INSTRUCTIONS FOR THE TASK.
Every line of the entries below that mentions "computer" is to be copied out.

**** INFORMATION SHOWN ****

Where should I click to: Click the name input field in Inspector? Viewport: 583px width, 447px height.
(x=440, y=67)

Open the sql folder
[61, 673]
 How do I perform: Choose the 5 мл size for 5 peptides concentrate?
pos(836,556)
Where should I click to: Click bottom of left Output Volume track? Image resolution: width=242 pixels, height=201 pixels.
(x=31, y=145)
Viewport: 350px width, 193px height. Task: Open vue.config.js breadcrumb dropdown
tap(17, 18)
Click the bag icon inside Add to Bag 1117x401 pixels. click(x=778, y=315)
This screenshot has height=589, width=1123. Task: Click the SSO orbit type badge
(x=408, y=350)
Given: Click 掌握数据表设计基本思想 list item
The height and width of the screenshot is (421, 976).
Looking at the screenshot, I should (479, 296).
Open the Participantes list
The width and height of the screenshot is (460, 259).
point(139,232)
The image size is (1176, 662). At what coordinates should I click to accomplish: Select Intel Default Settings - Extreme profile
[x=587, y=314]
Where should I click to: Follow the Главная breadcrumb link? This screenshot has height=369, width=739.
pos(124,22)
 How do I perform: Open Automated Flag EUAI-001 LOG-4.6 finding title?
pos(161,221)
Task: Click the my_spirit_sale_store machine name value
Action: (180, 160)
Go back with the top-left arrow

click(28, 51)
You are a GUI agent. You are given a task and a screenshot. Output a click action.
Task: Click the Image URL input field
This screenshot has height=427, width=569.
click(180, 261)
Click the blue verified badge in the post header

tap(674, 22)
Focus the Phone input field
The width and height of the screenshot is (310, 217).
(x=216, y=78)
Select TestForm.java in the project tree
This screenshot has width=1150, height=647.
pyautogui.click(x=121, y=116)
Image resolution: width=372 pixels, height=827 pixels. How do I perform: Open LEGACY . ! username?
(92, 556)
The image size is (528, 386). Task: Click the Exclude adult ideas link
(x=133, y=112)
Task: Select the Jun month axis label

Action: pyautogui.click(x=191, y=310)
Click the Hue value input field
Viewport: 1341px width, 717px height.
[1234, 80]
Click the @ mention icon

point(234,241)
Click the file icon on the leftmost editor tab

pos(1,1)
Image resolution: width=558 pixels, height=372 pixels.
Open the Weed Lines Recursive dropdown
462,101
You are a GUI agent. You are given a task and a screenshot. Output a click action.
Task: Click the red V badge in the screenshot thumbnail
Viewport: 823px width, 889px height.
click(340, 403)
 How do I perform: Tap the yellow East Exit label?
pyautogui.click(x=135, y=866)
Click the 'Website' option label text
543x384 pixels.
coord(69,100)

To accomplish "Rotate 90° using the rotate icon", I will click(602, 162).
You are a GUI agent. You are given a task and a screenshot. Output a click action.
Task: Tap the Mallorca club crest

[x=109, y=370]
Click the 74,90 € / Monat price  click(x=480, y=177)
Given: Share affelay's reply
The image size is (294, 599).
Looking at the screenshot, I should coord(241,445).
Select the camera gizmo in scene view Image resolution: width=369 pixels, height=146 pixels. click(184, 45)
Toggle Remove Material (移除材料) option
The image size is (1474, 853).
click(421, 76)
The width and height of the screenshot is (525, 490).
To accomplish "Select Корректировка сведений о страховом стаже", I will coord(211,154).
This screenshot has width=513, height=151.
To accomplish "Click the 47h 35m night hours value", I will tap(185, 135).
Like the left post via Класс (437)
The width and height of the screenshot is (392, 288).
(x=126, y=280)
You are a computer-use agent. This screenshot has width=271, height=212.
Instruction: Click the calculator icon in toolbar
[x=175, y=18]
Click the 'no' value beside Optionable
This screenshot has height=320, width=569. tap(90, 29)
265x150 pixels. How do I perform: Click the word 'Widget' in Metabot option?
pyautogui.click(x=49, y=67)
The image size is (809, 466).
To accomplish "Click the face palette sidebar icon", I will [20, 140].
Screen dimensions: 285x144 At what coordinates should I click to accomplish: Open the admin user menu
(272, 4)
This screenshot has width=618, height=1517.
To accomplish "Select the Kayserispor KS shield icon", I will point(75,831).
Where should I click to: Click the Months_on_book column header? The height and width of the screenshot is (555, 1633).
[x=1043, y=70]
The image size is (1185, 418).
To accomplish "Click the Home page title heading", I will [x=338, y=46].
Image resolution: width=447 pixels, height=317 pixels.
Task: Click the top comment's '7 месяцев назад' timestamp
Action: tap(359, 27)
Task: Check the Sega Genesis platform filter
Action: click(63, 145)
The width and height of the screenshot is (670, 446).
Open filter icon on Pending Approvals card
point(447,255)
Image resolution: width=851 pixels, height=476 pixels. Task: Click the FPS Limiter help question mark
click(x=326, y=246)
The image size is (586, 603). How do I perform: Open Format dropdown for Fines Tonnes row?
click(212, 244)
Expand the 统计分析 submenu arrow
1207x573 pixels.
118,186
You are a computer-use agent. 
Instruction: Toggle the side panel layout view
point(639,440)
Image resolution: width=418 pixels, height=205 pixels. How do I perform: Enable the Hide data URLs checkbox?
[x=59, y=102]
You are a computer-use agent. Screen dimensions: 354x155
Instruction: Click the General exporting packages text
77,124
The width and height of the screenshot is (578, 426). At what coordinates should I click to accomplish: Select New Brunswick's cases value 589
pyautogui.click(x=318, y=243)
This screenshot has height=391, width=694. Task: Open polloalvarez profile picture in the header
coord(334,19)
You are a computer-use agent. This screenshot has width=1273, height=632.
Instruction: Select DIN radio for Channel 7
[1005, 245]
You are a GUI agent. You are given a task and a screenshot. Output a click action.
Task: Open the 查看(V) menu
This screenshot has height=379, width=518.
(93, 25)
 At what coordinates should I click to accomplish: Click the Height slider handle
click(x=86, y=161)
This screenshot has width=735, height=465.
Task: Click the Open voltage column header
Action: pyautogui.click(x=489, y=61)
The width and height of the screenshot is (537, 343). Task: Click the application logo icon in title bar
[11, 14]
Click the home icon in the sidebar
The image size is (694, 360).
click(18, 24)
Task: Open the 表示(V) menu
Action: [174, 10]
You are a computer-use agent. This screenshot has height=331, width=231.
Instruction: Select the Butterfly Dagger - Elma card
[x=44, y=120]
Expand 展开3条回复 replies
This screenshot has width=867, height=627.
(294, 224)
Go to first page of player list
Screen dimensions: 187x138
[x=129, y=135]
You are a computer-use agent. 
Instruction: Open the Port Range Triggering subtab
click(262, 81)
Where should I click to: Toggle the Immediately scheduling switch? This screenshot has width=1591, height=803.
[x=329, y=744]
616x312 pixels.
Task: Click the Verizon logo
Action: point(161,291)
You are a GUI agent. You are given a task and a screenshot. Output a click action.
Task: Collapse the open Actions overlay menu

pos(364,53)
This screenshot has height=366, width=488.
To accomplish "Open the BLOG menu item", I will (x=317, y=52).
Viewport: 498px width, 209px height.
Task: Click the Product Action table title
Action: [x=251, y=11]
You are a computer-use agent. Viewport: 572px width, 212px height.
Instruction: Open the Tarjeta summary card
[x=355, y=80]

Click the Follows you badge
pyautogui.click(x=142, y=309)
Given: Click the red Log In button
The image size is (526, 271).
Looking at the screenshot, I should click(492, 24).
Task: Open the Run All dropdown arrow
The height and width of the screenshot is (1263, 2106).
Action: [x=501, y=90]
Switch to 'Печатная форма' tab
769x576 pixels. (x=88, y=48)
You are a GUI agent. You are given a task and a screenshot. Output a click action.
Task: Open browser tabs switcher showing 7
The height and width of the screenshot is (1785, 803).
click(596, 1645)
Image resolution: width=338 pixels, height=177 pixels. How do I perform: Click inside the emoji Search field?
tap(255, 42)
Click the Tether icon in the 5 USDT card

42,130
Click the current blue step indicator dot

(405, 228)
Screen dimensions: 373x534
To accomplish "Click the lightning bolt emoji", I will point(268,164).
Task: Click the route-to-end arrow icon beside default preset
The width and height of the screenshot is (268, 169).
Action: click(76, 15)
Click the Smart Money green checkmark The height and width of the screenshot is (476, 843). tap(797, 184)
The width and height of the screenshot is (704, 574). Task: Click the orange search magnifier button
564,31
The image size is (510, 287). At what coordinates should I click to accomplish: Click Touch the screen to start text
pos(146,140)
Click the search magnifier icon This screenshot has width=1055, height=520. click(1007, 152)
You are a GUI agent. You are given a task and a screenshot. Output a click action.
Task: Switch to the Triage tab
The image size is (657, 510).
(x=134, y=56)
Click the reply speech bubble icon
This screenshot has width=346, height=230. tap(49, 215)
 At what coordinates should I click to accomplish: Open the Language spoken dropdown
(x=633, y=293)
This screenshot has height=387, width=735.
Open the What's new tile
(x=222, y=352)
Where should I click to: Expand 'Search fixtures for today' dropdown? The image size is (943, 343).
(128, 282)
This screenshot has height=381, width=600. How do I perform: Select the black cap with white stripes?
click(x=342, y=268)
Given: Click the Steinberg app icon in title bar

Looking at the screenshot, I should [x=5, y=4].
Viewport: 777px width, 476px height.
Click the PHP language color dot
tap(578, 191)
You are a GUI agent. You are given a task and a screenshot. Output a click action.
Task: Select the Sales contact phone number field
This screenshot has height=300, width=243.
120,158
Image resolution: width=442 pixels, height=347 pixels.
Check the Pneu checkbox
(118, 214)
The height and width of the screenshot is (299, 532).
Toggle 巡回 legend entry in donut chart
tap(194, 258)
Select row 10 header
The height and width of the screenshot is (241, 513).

****

ANSWER BELOW.
You are a computer-use agent. This screenshot has width=271, height=212.
You are a computer-use agent. 
You are a computer-use agent. Screen dimensions: 354x155
You are a computer-use agent. This screenshot has width=1273, height=632.
You are a computer-use agent. This screenshot has height=331, width=231.
You are a computer-use agent. 
You are a computer-use agent. Viewport: 572px width, 212px height.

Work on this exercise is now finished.